Stored items
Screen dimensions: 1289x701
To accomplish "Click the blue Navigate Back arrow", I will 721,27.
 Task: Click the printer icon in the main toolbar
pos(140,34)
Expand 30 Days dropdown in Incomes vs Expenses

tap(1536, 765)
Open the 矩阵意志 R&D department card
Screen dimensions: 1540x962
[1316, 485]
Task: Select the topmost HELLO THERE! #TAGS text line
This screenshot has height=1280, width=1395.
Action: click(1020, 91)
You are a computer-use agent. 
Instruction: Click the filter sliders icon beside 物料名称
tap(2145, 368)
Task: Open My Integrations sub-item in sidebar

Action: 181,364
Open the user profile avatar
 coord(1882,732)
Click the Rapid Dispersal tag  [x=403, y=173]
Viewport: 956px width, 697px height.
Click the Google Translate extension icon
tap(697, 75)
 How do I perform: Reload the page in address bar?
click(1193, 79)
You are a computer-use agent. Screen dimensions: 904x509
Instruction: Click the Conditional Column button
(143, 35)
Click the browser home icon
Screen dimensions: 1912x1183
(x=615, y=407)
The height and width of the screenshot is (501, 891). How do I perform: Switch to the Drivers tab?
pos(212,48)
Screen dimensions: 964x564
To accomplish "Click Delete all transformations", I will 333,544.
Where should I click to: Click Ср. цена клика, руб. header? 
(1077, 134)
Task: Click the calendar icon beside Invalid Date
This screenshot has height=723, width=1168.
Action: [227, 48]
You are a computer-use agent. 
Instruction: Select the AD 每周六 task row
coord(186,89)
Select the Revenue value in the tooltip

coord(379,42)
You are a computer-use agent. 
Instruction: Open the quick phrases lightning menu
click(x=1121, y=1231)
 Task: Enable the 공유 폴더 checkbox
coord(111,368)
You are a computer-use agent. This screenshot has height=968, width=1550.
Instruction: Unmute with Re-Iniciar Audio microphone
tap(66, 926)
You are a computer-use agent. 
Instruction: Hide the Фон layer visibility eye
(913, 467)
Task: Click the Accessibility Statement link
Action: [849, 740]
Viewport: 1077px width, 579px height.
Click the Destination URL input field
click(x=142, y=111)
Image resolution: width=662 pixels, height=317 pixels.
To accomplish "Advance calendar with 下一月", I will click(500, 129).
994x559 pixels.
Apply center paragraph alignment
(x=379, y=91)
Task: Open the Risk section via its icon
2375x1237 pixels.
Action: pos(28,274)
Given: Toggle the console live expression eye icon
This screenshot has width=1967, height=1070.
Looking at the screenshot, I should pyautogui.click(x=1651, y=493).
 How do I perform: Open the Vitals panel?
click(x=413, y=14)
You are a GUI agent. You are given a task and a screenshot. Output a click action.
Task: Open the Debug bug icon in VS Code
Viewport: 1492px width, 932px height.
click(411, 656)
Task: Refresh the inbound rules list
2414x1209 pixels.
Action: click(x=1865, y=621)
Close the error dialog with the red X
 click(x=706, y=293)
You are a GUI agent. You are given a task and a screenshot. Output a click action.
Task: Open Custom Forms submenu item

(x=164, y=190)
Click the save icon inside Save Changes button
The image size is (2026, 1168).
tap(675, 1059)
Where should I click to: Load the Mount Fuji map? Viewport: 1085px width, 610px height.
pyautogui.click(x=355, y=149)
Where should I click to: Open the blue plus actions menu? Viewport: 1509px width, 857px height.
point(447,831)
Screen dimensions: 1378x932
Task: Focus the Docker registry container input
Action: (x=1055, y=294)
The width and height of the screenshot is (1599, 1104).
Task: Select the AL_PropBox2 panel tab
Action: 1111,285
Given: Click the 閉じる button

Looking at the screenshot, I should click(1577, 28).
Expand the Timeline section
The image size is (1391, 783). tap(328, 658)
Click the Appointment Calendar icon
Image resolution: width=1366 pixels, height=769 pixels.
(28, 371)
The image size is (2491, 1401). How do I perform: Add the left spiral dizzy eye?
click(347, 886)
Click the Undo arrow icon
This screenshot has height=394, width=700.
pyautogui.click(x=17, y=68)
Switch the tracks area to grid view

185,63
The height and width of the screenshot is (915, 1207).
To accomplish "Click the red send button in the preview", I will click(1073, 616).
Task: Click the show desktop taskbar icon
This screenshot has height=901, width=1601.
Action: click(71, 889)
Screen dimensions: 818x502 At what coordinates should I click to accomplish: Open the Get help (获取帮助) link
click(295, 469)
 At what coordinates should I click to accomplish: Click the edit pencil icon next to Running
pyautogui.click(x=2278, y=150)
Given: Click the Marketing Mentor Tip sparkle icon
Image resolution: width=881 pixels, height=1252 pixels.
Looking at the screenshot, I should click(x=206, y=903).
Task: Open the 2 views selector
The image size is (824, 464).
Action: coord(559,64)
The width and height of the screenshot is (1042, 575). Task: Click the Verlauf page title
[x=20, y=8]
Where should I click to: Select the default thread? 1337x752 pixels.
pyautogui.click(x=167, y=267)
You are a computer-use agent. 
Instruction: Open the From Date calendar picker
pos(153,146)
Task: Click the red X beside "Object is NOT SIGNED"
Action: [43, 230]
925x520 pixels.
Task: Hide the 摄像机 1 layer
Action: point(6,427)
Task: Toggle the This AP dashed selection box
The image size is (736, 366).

§ Your goal: Report every line of the entries that carries the word "Toggle".

§ Completed exercise:
Given: Toggle the console live expression eye icon
Task: Toggle the This AP dashed selection box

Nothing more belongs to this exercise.